With the completion of Maywood Center for Enriched Studies (MaCES), students who live within its boundaries no longer will be assigned to Bell, which operated on a year-round calendar for 36 years. The opening of MaCES delivers a state-of-the-art facility and becomes the first Center for Enriched Studies in the Southeast communities, offering an intensive and rigorous curriculum that prepares its much deserving students for a smooth and successful transition to university life and careers.

“The push to make the new school a Center for Enriched Studies is a huge win for the Southeast community because the need for more magnet and middle grades programs came directly from the community,” said Board President Dr. Ref Rodriguez. “The new magnet school offers increased course offerings, comprehensive arts and athletic programs, a digital library, and a wellness center that are open to the students and the community. There is much to be proud of, and we are so thankful to have this gem in our Southeast community.”

“I am filled with incredible joy and pride as L.A. Unified opens the doors to the 131st new school this 2017-2018 school year,” said Board Vice President Mónica García. “We have fulfilled the promise of providing space to learn in neighborhood schools thanks to voters and families that believed in what many saw as impossible. Together we changed the world for thousands of scholars in L.A. Unified. We have led the way but we have more to do. Yes we can get to 100 percent graduation by putting Kids First!”

Due to the impacts of a 200,000-student increase in enrollment between 1980 and 2002 multi-track calendars, involuntary busing and the placement of relocatable classrooms were used as relief measures to address overcrowding. A majority of schools were assigned one of three or four overlapping tracks. That multi-track calendar increased the capacity of the school, for example from 4,500 to 6,000, because one of the groups was off-track at any given time.  If the students could not be accommodated at their neighborhood school, they were bused far away from home, for example, from South Los Angeles to available seats at schools in the San Fernando Valley.

To pay for the urgently needed new schools, voters passed several bond measures.
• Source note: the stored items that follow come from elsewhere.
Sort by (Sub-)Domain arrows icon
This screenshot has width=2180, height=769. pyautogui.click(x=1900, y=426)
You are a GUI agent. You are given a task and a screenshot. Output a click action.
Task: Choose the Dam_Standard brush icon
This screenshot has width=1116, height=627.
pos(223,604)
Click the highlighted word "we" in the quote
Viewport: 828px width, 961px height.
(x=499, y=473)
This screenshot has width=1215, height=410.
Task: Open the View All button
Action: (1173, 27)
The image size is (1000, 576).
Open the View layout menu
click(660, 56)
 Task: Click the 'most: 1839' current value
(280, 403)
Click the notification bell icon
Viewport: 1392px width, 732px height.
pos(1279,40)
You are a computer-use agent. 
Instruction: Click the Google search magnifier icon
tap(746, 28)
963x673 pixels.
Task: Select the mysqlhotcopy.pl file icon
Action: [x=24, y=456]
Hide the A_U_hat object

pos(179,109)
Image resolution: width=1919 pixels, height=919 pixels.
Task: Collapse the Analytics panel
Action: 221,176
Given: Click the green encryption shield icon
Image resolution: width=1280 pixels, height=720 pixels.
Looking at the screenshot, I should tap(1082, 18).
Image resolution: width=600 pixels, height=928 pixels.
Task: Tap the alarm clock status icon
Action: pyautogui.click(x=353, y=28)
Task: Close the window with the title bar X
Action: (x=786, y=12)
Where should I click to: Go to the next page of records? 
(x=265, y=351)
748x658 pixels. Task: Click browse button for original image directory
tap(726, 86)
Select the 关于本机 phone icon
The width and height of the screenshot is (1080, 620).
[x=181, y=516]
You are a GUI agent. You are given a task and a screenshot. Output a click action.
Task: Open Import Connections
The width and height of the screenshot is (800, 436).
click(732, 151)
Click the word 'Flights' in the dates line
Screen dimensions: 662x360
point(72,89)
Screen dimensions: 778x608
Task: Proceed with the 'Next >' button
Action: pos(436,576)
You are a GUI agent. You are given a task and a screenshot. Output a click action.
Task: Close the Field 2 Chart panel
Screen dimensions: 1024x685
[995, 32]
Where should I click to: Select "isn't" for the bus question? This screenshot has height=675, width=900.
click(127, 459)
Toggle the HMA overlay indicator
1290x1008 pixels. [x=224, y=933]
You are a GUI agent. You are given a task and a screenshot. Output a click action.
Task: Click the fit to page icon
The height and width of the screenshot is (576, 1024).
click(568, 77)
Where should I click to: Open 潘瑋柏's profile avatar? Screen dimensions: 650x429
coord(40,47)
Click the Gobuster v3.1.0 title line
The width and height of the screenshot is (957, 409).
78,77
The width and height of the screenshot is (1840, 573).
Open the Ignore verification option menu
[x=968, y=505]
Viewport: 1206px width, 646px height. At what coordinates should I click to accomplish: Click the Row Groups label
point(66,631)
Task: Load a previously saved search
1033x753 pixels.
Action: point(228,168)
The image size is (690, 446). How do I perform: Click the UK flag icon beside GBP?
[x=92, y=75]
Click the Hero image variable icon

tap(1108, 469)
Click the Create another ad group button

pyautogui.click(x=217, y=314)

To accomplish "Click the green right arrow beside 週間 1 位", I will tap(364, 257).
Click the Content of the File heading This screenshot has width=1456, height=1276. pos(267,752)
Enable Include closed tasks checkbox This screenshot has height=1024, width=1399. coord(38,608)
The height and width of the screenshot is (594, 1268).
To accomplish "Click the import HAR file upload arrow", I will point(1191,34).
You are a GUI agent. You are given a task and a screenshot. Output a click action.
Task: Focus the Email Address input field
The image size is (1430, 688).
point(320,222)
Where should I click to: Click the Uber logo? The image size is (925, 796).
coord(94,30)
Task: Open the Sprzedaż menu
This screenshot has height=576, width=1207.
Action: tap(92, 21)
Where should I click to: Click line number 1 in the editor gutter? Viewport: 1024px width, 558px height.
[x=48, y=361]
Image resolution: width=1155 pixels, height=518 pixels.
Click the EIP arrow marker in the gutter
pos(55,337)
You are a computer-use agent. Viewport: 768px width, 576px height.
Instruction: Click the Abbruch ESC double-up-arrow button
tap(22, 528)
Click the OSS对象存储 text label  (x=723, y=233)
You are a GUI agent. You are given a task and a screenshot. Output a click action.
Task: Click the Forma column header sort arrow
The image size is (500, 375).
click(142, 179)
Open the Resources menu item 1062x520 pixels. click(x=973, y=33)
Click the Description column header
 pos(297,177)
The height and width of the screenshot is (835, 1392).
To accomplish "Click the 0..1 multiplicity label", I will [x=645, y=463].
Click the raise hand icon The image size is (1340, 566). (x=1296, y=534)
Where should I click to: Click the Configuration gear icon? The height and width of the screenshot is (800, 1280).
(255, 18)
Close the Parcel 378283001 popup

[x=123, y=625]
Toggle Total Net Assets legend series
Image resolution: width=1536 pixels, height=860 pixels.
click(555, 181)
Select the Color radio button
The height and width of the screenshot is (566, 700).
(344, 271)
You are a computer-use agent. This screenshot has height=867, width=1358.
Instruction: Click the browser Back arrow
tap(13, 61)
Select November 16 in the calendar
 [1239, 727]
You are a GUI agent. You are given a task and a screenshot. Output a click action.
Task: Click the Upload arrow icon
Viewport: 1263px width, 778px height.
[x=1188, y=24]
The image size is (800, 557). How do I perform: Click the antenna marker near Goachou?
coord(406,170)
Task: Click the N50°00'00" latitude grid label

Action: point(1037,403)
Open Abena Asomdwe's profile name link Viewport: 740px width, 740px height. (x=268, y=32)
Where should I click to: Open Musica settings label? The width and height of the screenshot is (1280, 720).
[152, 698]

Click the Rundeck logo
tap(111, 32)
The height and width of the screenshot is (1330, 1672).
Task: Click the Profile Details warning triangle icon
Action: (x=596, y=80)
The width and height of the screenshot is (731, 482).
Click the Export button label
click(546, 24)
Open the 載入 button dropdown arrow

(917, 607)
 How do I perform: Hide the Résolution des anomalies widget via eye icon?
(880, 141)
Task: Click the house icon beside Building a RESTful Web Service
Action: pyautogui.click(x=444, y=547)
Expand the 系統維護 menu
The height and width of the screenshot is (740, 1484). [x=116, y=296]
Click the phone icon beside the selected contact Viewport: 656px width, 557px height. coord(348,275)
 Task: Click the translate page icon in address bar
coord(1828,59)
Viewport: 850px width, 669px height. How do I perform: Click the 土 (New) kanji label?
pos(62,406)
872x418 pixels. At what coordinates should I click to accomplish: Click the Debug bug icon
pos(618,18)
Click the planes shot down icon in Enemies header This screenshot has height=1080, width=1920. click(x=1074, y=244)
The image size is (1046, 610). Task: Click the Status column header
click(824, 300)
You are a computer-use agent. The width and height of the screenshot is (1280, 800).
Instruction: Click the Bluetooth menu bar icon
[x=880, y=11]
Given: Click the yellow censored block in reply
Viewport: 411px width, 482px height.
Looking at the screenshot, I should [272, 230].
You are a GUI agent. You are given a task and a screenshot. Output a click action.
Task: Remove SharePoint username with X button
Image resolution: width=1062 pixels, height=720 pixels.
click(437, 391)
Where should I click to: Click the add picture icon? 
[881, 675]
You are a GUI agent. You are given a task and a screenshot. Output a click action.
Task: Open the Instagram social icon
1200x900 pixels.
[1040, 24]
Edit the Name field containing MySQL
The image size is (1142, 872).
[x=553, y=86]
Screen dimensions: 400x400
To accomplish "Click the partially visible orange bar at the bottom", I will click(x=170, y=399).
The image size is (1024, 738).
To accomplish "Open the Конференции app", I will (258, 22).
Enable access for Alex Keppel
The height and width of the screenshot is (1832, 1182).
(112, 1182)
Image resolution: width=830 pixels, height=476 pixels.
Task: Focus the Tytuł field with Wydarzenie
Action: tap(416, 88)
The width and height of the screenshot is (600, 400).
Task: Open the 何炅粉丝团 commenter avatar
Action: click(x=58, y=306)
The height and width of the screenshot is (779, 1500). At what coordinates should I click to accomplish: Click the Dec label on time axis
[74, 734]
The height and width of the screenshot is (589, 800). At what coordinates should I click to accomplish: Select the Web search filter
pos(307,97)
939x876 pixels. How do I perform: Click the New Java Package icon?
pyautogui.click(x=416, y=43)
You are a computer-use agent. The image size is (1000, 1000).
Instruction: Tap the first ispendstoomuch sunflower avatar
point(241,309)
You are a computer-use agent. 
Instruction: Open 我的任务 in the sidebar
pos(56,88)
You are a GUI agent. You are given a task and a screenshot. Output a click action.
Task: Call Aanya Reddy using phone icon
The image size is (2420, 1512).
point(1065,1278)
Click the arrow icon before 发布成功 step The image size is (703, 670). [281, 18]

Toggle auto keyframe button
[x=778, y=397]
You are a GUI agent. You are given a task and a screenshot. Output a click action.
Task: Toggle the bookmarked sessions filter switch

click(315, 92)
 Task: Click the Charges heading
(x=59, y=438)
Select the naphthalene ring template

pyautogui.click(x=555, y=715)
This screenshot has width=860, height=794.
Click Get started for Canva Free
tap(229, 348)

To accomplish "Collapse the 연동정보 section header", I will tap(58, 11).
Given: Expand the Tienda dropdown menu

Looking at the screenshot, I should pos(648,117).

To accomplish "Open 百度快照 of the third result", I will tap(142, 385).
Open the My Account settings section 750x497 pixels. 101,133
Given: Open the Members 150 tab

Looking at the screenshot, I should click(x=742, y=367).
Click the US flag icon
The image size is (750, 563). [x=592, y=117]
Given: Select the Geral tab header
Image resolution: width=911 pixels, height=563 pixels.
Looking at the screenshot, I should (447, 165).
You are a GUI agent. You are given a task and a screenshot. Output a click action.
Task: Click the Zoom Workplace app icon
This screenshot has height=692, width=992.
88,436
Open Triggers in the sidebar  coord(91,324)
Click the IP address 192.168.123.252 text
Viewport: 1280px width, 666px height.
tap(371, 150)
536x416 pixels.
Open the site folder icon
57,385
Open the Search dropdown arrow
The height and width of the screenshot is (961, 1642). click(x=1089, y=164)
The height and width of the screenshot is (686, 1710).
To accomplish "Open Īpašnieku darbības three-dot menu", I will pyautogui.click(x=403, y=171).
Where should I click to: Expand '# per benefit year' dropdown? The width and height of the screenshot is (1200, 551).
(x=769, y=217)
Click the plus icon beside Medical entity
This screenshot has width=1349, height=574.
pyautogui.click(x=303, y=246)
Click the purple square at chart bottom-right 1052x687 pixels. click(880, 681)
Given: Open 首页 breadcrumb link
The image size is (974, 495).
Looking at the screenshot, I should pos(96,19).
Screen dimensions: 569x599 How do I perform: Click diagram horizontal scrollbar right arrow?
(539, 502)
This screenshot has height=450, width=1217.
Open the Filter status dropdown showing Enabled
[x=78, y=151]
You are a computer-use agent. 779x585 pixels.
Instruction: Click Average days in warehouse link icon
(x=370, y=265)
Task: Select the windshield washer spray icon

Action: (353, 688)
New campuses have opened in some of the densest areas of L.A. Unified including the Eastside, South Los Angeles, Pico-Union and the neighborhoods near downtown Los Angeles.

With the opening of MaCES, L.A. Unified has delivered 131 new K-12 school projects to provide students with the opportunity to attend a neighborhood school that operates on a traditional two-semester calendar. The District’s focus is now to modernize and repair its aging and deteriorated schools in an effort to provide equitable facilities for all students.

L.A. Unified officials, elected office representatives, parents, students and community will celebrate the ribbon-cutting ceremony for the Maywood Center for Enriched Studies on Saturday, September 23 at 9:00 a.m.

“This is not only the celebration of a completed school but the celebration of the completion of 131 of 131 new school projects!” said Chief Facilities Executive Mark Hovatter.